#### PAGE TEXT ####

Michael Hofmann (born 25 August 1957) is a German-born poet who writes in English and is a translator of texts from German.

Biography
Hofmann was born in Freiburg into a family with a literary tradition. His father was the German novelist Gert Hofmann. His maternal grandfather edited the Brockhaus Enzyklopädie. Hofmann's family first moved to Bristol in 1961, and later to Edinburgh. He was educated at Winchester College, and then studied English Literature and Classics at Magdalene College, Cambridge, graduating with a BA in 1979. 

In 1983, Hofmann started working as a freelance writer, translator, and literary critic. 
He has since gone on to hold visiting professorships at the University of Michigan, Rutgers University, the New School University, Barnard College, and Columbia University. He was first a visitor to the University of Florida in 1990, joined the faculty in 1994, and became full-time in 2009. He has been teaching poetry and translation workshops.

In 2008, Hofmann was Poet-in-Residence in the state of Queensland in Australia.

Hofmann has two sons, Max (1991) and Jakob (1993). He splits his time between Hamburg and Gainesville, Florida.

Honours
Hofmann received the Cholmondeley Award in 1984 for Nights in the Iron Hotel and the Geoffrey Faber Memorial Prize in 1988 for Acrimony. The same year, he also received the Schlegel-Tieck Prize for his translation of Patrick Süskind's Der Kontrabaß (The Double Bass). In 1993 he received the Schlegel-Tieck Prize again for his translation of Wolfgang Koeppen's Death in Rome.

Hofmann was awarded the Independent Foreign Fiction Prize in 1995 for the translation of his father's novel The Film Explainer, and Michael was nominated again in 2003 for his translation of Peter Stephan Jungk's The Snowflake Constant. In 1997 he received the Arts Council Writer's Award for his collection of poems Approximately Nowhere, and the following year he received the International Dublin Literary Award for his translation of Herta Müller's novel The Land of Green Plums.

In 1999, Hofmann was awarded the PEN/Book-of-the-Month Club Translation Prize for his translation of Joseph Roth's The String of Pearls. In 2000, Hofmann was selected as the recipient of the Helen and Kurt Wolff Translator's Prize for his translation of Joseph Roth's novel Rebellion (Die Rebellion). In 2003 he received another Schlegel-Tieck Prize for his translation of his father's Luck, and in 2004 he was awarded the Oxford-Weidenfeld Translation Prize for his translation of Ernst Jünger's Storm of Steel. In 2005 Hofmann received his fourth Schlegel-Tieck Prize for his translation of Gerd Ledig's The Stalin Organ. Hofmann served as a judge for the Griffin Poetry Prize in 2002, and in 2006 Hofmann made the Griffin's international shortlist for his translation of Durs Grünbein's Ashes for Breakfast.

#### DATA SHOWN ####

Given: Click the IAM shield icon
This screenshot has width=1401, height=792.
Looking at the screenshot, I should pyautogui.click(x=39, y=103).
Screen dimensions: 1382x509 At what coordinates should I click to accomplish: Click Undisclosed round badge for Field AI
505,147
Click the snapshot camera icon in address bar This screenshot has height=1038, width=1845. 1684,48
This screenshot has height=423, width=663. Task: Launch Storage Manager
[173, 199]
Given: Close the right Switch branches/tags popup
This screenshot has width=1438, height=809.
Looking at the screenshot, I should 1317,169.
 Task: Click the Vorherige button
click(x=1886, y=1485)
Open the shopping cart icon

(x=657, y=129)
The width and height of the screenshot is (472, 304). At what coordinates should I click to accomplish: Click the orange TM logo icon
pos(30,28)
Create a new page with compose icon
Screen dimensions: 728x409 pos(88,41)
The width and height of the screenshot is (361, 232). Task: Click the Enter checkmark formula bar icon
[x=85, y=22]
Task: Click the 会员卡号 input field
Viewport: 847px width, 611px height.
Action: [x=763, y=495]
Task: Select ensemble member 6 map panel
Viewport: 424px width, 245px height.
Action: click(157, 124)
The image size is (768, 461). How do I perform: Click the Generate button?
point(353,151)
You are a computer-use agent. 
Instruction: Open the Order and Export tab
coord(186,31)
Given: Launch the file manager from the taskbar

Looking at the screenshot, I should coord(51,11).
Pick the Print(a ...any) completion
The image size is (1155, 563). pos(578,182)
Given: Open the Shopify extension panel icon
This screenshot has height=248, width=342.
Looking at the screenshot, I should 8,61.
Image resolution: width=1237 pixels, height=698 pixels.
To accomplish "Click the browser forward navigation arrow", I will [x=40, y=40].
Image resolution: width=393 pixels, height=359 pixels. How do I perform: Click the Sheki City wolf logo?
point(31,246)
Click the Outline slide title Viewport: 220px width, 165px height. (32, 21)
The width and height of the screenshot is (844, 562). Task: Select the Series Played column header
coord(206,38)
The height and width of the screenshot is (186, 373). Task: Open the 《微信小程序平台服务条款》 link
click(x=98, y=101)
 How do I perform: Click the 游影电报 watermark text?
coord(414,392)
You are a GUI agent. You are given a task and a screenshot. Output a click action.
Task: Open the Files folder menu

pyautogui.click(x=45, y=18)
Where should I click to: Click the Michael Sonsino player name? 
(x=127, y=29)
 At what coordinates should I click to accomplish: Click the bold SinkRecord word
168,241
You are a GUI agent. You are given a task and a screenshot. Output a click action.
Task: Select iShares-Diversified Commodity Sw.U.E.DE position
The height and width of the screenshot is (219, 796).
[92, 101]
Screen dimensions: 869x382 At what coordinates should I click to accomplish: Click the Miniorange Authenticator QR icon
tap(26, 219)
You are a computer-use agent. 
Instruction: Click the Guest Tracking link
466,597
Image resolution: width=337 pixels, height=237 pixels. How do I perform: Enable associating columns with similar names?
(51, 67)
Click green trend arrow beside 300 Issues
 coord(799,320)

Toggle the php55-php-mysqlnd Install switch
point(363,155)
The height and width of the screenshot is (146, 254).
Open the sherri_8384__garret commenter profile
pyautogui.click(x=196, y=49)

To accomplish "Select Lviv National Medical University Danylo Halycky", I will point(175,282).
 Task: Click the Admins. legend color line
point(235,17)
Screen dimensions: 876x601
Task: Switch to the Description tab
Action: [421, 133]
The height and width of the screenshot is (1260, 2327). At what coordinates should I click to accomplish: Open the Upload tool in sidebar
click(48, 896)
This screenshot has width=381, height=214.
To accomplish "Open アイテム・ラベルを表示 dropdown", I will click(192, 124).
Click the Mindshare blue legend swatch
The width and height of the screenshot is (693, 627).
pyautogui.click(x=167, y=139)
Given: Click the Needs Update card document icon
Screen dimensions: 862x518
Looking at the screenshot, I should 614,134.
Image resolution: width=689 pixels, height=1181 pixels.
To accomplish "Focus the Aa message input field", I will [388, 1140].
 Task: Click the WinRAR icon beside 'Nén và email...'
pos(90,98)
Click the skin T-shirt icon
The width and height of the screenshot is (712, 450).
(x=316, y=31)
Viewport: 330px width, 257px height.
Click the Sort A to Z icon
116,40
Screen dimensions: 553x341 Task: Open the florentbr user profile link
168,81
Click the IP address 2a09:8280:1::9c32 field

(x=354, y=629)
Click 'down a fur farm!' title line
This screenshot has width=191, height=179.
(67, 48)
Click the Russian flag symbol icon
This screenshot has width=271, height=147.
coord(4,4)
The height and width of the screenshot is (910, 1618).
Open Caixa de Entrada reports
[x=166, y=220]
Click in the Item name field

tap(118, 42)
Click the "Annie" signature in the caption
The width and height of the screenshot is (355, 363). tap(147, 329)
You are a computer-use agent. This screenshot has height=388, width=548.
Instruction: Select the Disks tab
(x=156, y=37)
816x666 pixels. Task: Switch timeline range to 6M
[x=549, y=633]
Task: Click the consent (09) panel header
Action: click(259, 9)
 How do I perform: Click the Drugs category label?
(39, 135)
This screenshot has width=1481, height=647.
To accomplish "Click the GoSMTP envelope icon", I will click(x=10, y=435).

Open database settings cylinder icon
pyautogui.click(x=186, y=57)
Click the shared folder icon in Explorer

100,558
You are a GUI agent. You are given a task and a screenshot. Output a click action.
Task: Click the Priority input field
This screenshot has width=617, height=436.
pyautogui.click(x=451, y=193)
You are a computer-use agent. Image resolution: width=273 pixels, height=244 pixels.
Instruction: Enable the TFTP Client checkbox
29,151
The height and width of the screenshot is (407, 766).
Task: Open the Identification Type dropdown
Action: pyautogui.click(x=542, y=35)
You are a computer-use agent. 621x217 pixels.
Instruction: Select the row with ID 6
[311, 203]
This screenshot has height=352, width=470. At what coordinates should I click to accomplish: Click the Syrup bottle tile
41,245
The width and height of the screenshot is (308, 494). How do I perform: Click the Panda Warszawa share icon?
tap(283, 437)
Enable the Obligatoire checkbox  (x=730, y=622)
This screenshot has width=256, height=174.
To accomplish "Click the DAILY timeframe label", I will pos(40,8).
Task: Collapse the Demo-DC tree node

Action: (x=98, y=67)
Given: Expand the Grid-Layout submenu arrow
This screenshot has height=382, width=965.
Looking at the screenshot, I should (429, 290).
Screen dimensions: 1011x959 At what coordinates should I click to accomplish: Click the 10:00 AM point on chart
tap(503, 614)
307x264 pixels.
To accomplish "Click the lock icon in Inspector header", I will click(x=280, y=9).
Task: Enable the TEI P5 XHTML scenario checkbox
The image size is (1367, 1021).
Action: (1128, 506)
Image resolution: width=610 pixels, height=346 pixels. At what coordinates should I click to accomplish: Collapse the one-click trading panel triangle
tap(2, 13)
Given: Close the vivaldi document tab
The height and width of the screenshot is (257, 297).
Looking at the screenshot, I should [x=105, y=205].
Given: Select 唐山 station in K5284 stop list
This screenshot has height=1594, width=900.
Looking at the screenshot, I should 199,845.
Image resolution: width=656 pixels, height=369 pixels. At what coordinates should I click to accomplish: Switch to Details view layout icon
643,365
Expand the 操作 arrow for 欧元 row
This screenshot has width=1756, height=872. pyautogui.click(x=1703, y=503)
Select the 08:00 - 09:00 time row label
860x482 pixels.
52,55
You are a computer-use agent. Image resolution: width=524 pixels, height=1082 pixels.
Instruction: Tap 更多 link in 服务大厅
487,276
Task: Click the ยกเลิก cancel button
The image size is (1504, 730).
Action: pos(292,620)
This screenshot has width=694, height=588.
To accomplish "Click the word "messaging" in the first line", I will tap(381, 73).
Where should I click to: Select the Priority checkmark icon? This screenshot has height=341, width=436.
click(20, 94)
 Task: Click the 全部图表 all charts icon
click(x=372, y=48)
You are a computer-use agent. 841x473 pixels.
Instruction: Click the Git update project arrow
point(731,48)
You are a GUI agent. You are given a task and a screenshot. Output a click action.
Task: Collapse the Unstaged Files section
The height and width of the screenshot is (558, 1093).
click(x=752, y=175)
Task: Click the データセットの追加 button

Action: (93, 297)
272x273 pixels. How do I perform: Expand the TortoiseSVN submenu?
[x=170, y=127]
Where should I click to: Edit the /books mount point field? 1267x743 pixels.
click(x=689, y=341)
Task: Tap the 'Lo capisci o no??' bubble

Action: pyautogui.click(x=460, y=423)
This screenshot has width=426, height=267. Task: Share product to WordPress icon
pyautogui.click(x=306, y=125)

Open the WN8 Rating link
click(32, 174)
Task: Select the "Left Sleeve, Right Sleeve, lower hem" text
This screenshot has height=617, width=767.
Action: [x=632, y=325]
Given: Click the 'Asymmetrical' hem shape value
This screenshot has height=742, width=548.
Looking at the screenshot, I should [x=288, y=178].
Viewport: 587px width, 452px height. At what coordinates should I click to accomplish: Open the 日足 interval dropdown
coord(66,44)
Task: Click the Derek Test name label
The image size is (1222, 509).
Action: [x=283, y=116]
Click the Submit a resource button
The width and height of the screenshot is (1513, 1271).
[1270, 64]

####

| LIST OF TASKS |
A. Decide whether each statement below agrees with the text about Michael Hofmann. Answer yes or no for each, and quote the words from the text that settle it.
(i) Hofmann earned a BA from Magdalene College, Cambridge, in 1979.
(ii) Hofmann's family first moved to Edinburgh in 1961.
(iii) Hofmann won the Independent Foreign Fiction Prize in 2003 for his translation of The Snowflake Constant.
B. Reproduce the text about Michael Hofmann from "Hofmann was awarded the Independent" up to and including "of Green Plums.".

| SOLUTIONS TO THE PROBLEMS |
A.
(i) Yes: "studied English Literature and Classics at Magdalene College, Cambridge, graduating with a BA in 1979"
(ii) No: "Hofmann's family first moved to Bristol in 1961, and later to Edinburgh."
(iii) No: "Michael was nominated again in 2003 for his translation of Peter Stephan Jungk's The Snowflake Constant"

B.
Hofmann was awarded the Independent Foreign Fiction Prize in 1995 for the translation of his father's novel The Film Explainer, and Michael was nominated again in 2003 for his translation of Peter Stephan Jungk's The Snowflake Constant. In 1997 he received the Arts Council Writer's Award for his collection of poems Approximately Nowhere, and the following year he received the International Dublin Literary Award for his translation of Herta Müller's novel The Land of Green Plums.